GEORGE W. WHITE, attorney at law, land and insurance agent, notary public, represents the Home of New York, Aetna of Hartford, Conn., Phoenix of Hartford, Conn., Phoenix of Brooklyn, N. Y., Sun of London, England, American Central, St. Louis, Mo. Mr. White was born in Richmond, Chittenden Co., Vt., January 22, 1816; moved with his parents to Waterbury, Vt., at the age of two years; received his school education in the common school of the town; December, 1835, embarked as a soldier to the then Territory of Florida, to put down the Seminoles; remained there two years and four months, and on the tenth day of May, 1838, left Florida for the Cherokee Nation, North Carolina, under the command of Gen. Winfield Scott. In August, 1838, went with the regiment to Charleston, S. C., thence to New York, thence to Plattsburg, N. Y., thence to Troy, Vt., where, on the fourth day of December, 1838, was honorably discharged from the service of the United States. Immediately returned home to Waterbury; went to Waitsfield, Vt., in 1839; commenced the study of law with B. F. Adams; was admitted to the Bar in 1841; in 1842, May 5, was married to Miss Lois L. Foster, of Jericho, Vt. In 1847, moved to Wisconsin, where he engaged in farming for a time. Moved to Waushara County, in 1853. Was admitted to the Bar and followed his profession till 1873, when he moved to Kansas. His wife died in Atchison, Kan., September 10, 1873, leaving two children, Julius R. and Ellen M. March, 1874, moved to Muscotah, Kan., and in December, 1874, was admitted to the bar and established his present business. Mr. W. is Police Judge of the city of Muscotah, Kan.

ISAAC B. WILCOX, farmer, was born in Delavan County, N. Y., Town of Harpersfield, April 11, 1834. He is the son of Alonzo B. and Hannah Wilcox, the former of English descent and the latter, whose maiden name was Swift, of Holland Dutch. They were engaged in farming in that State, and Isaac B. spent some of his time on the farm with them, and the rest was devoted to acquiring an education. He graduated from the State Normal School at Albany in 1854, and later took a course to fit himself for civil engineering. He then taught school until 1856, when he came West to Minnesota, where he followed surveying until 1860. At that time he removed to Missouri and was Chief Engineer in the survey of the Parkville and Grand River, R. R. Removed to Leavenworth, Kan., in 1863, and for some time was employed in the survey of the Kansas Pacific R. R., from that place to Lawrence under the supervision of John C. Fremont and Samuel Hallett. After this he took charge of twenty-eight miles of the Central Branch of the Missouri Pacific R. R., and later took contracts from the Government for the survey of lands in the western portion of the State of Kansas. Since 1867 he has made his home at Muscotah, and in the meantime has made large investments in real estate. He now owns land in Grasshopper and Kapioma Townships, all of which is under improvement. Mr. Wilcox's wife was formerly Miss Nannie J. Mooney, of West Virginia, whom he married at Plattsburgh, Mo., in 1865. He is a member of Muscotah Lodge, No. 164, of the A., F. & A. M.
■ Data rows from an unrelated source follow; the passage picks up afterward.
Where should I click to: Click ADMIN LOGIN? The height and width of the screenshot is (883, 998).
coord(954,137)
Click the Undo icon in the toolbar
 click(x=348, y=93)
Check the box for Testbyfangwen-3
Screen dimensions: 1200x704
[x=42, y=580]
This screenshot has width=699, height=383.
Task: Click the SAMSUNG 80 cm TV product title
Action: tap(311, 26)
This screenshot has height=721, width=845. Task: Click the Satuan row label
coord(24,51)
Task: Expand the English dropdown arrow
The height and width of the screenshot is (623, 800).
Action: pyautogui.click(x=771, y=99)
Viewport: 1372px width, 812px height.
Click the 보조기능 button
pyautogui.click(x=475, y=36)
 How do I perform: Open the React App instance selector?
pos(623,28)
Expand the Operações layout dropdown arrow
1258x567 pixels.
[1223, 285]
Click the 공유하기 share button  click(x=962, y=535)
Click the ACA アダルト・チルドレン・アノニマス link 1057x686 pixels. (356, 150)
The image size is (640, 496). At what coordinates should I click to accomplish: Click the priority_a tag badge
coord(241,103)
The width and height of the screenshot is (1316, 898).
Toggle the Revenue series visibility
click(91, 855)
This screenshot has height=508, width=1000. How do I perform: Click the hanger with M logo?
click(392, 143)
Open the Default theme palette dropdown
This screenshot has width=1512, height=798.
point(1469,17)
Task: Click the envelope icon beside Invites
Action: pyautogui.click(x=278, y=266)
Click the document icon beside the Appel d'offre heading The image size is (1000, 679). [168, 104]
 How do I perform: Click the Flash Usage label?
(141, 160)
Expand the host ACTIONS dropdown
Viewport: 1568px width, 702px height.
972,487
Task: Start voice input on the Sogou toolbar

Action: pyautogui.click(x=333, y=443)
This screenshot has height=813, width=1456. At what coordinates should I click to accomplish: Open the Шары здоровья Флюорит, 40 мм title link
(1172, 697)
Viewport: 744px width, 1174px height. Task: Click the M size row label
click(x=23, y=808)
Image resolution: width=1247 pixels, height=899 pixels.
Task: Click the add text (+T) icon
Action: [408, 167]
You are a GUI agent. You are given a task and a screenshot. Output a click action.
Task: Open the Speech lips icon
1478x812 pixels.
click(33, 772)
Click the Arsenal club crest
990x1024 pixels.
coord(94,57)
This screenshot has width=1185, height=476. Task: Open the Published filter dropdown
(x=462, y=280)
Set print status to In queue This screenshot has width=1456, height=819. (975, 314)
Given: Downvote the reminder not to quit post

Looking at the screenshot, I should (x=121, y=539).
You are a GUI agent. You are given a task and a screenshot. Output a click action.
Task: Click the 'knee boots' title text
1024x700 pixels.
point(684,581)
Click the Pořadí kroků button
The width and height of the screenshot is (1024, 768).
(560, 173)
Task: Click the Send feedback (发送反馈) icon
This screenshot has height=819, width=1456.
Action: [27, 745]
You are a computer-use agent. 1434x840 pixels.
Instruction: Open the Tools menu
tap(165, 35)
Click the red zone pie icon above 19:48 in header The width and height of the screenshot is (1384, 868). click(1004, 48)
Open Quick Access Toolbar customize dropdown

ISAAC H. WILLARD, blacksmith, was born in Worcester County, Mass., October 18, 1850. Came with his parents to Kansas in 1865, living in Nemaha County on a farm. The subject of this sketch learned the blacksmith trade and afterwards worked at it in various places until 1877, when he removed to Muscotah and opened a shop for himself, and has met with decided success. He is a thorough mechanic and one who certainly understands his business. Mr. W. was married at Muscotah to Miss Bridget Mathews, of that place.